- Dataset content
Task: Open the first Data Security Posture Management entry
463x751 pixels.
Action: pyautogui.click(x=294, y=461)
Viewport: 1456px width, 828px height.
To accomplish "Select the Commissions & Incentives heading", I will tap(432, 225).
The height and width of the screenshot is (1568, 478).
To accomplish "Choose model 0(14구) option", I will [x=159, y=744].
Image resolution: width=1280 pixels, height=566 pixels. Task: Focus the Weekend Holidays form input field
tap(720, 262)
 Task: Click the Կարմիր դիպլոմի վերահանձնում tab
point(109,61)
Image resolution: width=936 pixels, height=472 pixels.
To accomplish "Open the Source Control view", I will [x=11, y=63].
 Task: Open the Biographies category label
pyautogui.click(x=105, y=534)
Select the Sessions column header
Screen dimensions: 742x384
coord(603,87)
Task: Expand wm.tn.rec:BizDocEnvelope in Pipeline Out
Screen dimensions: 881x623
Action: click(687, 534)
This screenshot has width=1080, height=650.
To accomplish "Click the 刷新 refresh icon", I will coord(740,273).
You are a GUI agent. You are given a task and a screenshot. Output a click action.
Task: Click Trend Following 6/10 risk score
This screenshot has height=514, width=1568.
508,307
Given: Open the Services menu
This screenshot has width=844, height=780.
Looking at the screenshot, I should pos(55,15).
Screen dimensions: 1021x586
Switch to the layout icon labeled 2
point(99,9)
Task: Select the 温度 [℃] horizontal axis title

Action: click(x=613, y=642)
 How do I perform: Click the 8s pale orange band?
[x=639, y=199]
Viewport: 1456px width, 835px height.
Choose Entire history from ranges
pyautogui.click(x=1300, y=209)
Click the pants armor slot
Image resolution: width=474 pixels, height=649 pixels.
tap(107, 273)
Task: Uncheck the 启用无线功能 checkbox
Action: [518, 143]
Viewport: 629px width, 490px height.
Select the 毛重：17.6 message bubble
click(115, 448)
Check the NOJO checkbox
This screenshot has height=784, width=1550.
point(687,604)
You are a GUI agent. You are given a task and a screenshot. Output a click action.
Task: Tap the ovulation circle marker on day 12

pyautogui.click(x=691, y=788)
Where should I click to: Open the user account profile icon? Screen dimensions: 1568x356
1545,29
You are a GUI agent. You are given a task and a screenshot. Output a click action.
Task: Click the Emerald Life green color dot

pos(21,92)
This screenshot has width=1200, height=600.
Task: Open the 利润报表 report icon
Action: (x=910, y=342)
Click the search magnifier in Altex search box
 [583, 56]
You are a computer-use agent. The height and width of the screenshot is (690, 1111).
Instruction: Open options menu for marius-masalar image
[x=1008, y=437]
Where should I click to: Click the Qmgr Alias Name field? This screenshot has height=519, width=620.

- Requirement
The data above needs to be retyped in full, exactly as given.

- Result of the exercise
Task: Open the first Data Security Posture Management entry
463x751 pixels.
Action: pyautogui.click(x=294, y=461)
Viewport: 1456px width, 828px height.
To accomplish "Select the Commissions & Incentives heading", I will tap(432, 225).
The height and width of the screenshot is (1568, 478).
To accomplish "Choose model 0(14구) option", I will [x=159, y=744].
Image resolution: width=1280 pixels, height=566 pixels. Task: Focus the Weekend Holidays form input field
tap(720, 262)
 Task: Click the Կարմիր դիպլոմի վերահանձնում tab
point(109,61)
Image resolution: width=936 pixels, height=472 pixels.
To accomplish "Open the Source Control view", I will [x=11, y=63].
 Task: Open the Biographies category label
pyautogui.click(x=105, y=534)
Select the Sessions column header
Screen dimensions: 742x384
coord(603,87)
Task: Expand wm.tn.rec:BizDocEnvelope in Pipeline Out
Screen dimensions: 881x623
Action: click(687, 534)
This screenshot has width=1080, height=650.
To accomplish "Click the 刷新 refresh icon", I will coord(740,273).
You are a GUI agent. You are given a task and a screenshot. Output a click action.
Task: Click Trend Following 6/10 risk score
This screenshot has height=514, width=1568.
508,307
Given: Open the Services menu
This screenshot has width=844, height=780.
Looking at the screenshot, I should pos(55,15).
Screen dimensions: 1021x586
Switch to the layout icon labeled 2
point(99,9)
Task: Select the 温度 [℃] horizontal axis title

Action: click(x=613, y=642)
 How do I perform: Click the 8s pale orange band?
[x=639, y=199]
Viewport: 1456px width, 835px height.
Choose Entire history from ranges
pyautogui.click(x=1300, y=209)
Click the pants armor slot
Image resolution: width=474 pixels, height=649 pixels.
tap(107, 273)
Task: Uncheck the 启用无线功能 checkbox
Action: [518, 143]
Viewport: 629px width, 490px height.
Select the 毛重：17.6 message bubble
click(115, 448)
Check the NOJO checkbox
This screenshot has height=784, width=1550.
point(687,604)
You are a GUI agent. You are given a task and a screenshot. Output a click action.
Task: Tap the ovulation circle marker on day 12

pyautogui.click(x=691, y=788)
Where should I click to: Open the user account profile icon? Screen dimensions: 1568x356
1545,29
You are a GUI agent. You are given a task and a screenshot. Output a click action.
Task: Click the Emerald Life green color dot

pos(21,92)
This screenshot has width=1200, height=600.
Task: Open the 利润报表 report icon
Action: (x=910, y=342)
Click the search magnifier in Altex search box
 [583, 56]
You are a computer-use agent. The height and width of the screenshot is (690, 1111).
Instruction: Open options menu for marius-masalar image
[x=1008, y=437]
Where should I click to: Click the Qmgr Alias Name field? This screenshot has height=519, width=620.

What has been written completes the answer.